── Given information

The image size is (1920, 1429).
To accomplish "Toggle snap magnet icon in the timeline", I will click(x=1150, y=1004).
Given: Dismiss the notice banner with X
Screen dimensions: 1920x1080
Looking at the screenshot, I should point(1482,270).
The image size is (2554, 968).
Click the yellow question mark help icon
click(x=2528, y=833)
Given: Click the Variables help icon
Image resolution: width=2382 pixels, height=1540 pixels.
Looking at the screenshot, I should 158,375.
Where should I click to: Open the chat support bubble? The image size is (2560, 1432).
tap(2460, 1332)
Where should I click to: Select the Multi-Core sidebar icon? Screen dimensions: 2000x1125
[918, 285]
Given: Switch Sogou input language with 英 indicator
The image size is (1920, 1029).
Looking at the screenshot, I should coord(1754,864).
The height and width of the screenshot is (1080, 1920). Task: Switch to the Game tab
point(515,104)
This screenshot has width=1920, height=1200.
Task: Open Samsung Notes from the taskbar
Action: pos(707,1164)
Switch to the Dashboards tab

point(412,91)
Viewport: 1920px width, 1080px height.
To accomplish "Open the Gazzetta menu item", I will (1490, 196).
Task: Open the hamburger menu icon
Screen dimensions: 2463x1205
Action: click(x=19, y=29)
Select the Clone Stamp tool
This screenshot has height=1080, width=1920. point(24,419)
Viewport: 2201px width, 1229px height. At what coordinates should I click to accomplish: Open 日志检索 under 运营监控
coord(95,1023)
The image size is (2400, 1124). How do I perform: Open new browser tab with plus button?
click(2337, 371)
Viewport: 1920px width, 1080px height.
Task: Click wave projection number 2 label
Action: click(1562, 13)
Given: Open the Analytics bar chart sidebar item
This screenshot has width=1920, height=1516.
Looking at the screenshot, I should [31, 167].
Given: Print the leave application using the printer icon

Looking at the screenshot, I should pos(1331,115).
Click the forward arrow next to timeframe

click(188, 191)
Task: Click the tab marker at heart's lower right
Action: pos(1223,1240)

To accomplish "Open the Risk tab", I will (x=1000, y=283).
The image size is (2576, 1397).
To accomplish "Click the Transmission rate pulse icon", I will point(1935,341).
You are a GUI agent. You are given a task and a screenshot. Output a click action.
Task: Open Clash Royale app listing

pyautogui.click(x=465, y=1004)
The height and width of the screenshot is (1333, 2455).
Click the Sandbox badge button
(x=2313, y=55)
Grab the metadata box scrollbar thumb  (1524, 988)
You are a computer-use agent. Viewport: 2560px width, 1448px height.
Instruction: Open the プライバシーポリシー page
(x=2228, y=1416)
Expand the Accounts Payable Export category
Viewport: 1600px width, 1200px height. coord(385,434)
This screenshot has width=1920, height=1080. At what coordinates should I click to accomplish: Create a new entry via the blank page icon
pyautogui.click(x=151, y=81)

────

◆ The problem ◆
An exact copy of every entry is required.

◆ Finished exercise ◆
The image size is (1920, 1429).
To accomplish "Toggle snap magnet icon in the timeline", I will click(x=1150, y=1004).
Given: Dismiss the notice banner with X
Screen dimensions: 1920x1080
Looking at the screenshot, I should point(1482,270).
The image size is (2554, 968).
Click the yellow question mark help icon
click(x=2528, y=833)
Given: Click the Variables help icon
Image resolution: width=2382 pixels, height=1540 pixels.
Looking at the screenshot, I should 158,375.
Where should I click to: Open the chat support bubble? The image size is (2560, 1432).
tap(2460, 1332)
Where should I click to: Select the Multi-Core sidebar icon? Screen dimensions: 2000x1125
[918, 285]
Given: Switch Sogou input language with 英 indicator
The image size is (1920, 1029).
Looking at the screenshot, I should coord(1754,864).
The height and width of the screenshot is (1080, 1920). Task: Switch to the Game tab
point(515,104)
This screenshot has width=1920, height=1200.
Task: Open Samsung Notes from the taskbar
Action: pos(707,1164)
Switch to the Dashboards tab

point(412,91)
Viewport: 1920px width, 1080px height.
To accomplish "Open the Gazzetta menu item", I will (1490, 196).
Task: Open the hamburger menu icon
Screen dimensions: 2463x1205
Action: click(x=19, y=29)
Select the Clone Stamp tool
This screenshot has height=1080, width=1920. point(24,419)
Viewport: 2201px width, 1229px height. At what coordinates should I click to accomplish: Open 日志检索 under 运营监控
coord(95,1023)
The image size is (2400, 1124). How do I perform: Open new browser tab with plus button?
click(2337, 371)
Viewport: 1920px width, 1080px height.
Task: Click wave projection number 2 label
Action: click(1562, 13)
Given: Open the Analytics bar chart sidebar item
This screenshot has width=1920, height=1516.
Looking at the screenshot, I should [31, 167].
Given: Print the leave application using the printer icon

Looking at the screenshot, I should pos(1331,115).
Click the forward arrow next to timeframe

click(188, 191)
Task: Click the tab marker at heart's lower right
Action: pos(1223,1240)

To accomplish "Open the Risk tab", I will (x=1000, y=283).
The image size is (2576, 1397).
To accomplish "Click the Transmission rate pulse icon", I will point(1935,341).
You are a GUI agent. You are given a task and a screenshot. Output a click action.
Task: Open Clash Royale app listing

pyautogui.click(x=465, y=1004)
The height and width of the screenshot is (1333, 2455).
Click the Sandbox badge button
(x=2313, y=55)
Grab the metadata box scrollbar thumb  (1524, 988)
You are a computer-use agent. Viewport: 2560px width, 1448px height.
Instruction: Open the プライバシーポリシー page
(x=2228, y=1416)
Expand the Accounts Payable Export category
Viewport: 1600px width, 1200px height. coord(385,434)
This screenshot has width=1920, height=1080. At what coordinates should I click to accomplish: Create a new entry via the blank page icon
pyautogui.click(x=151, y=81)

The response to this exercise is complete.